CounterFactual Kelly Boggs [Addendum] « BaptistPlanet 20 Sep 2009 9:21 pm

[...] Adam Linker writes of a “physician who visited the emergency room when he came down with shingles. The doc, who teaches at Stony Brook University, got caught in a maze of over testing and ran up an unnecessary $9,000 bill.” The physician’s tale of expensive, time and money wasting, medically unproductive woe concludes: [...]

Nan Richards 21 Sep 2009 9:32 am

David,
I heard another radio spot for BCBSNC this morning on WPTF. It also had what I thought was a false claim about forcing people out of their private health insurance into government-run insurance. Has anybody out there got a recording of it, so that we can transcribe the actual copy and de-bunk it?

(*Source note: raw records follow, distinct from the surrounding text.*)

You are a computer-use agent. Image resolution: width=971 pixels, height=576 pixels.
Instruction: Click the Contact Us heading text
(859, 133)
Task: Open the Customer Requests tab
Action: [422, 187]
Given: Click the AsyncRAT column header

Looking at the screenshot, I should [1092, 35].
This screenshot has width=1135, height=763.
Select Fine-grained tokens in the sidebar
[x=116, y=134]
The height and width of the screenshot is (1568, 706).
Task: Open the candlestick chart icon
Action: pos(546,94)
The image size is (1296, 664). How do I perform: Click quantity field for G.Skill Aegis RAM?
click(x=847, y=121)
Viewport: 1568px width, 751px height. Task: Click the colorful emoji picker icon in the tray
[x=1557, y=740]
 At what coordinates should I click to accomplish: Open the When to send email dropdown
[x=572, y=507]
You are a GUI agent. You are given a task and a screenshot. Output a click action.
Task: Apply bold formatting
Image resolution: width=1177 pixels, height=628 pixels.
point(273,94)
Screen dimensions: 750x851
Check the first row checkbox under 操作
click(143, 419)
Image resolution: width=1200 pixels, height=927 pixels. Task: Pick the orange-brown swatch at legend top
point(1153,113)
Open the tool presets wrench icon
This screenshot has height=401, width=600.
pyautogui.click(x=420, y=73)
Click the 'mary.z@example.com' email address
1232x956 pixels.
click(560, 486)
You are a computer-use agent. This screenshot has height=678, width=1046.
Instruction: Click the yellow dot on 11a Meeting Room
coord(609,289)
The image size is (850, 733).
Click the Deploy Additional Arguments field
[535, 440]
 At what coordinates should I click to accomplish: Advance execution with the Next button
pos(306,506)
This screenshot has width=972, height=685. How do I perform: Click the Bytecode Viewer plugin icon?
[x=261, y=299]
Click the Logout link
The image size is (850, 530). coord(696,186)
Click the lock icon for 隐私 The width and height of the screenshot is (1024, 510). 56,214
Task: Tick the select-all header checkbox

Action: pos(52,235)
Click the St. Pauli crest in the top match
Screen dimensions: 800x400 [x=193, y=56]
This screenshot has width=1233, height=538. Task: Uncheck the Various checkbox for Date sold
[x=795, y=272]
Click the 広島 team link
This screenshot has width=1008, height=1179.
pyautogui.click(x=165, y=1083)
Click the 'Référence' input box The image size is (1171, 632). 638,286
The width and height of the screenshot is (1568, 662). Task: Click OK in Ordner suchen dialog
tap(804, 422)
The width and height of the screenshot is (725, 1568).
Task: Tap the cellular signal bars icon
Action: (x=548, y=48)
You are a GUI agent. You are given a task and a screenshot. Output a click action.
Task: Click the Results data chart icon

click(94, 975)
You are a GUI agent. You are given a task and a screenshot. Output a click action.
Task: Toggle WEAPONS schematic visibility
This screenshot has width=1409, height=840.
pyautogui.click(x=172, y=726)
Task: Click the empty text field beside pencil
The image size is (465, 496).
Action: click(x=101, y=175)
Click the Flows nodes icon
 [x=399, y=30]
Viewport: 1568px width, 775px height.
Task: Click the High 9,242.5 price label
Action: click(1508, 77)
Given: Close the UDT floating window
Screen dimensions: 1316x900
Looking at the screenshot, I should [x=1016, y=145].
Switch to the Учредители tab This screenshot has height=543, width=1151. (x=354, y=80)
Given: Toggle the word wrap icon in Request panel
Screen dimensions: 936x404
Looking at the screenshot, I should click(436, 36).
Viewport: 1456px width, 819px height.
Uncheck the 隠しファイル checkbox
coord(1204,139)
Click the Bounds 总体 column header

Nan Richards 21 Sep 2009 9:39 am

Here is the copy:
“North Carolina employers know we need health care reform, but Senator Kay Hagen and our leaders in Washington shouldn’t create government-run health insurance that will drive people from coverage they already have. Four out of five people with health insurance say what they have works for them, and building on what works is the best path to reform. Learn more at nchealthreform.com.”

IBXer 21 Sep 2009 10:40 am

45% Of Doctors Would Consider Quitting If Congress Passes Health Care Overhaul

http://www.investors.com/NewsAndAnalysis/Article.aspx?id=506199

Jack 21 Sep 2009 10:49 am

45%! Now that’s what I call health care reform.